## TASK
Print nothing except the line holding "Open the File menu" and the lines that come after it in the material below, and leave the pictures out.

[Start of section]

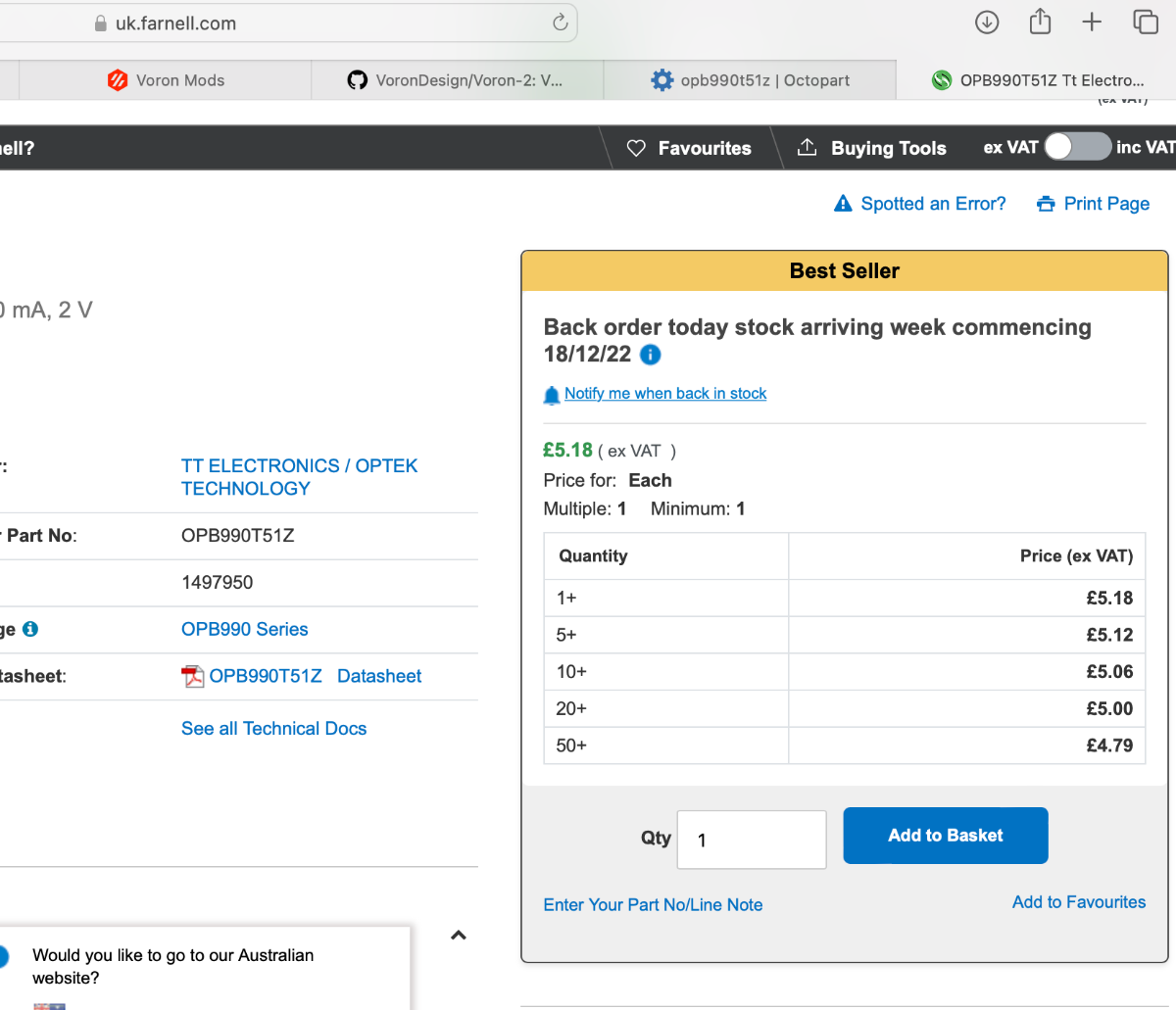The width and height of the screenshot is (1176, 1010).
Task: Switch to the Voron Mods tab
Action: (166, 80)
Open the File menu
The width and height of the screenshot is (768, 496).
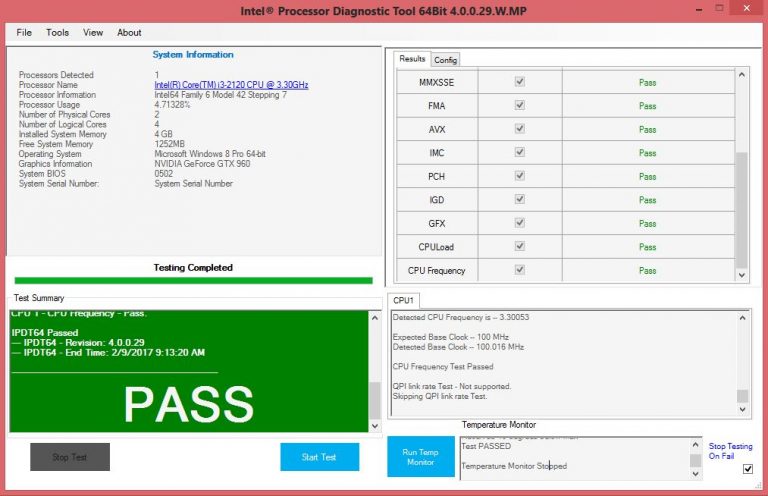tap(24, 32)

[End of section]

## EXERCISE OUTPUT
Open the File menu
The width and height of the screenshot is (768, 496).
tap(24, 32)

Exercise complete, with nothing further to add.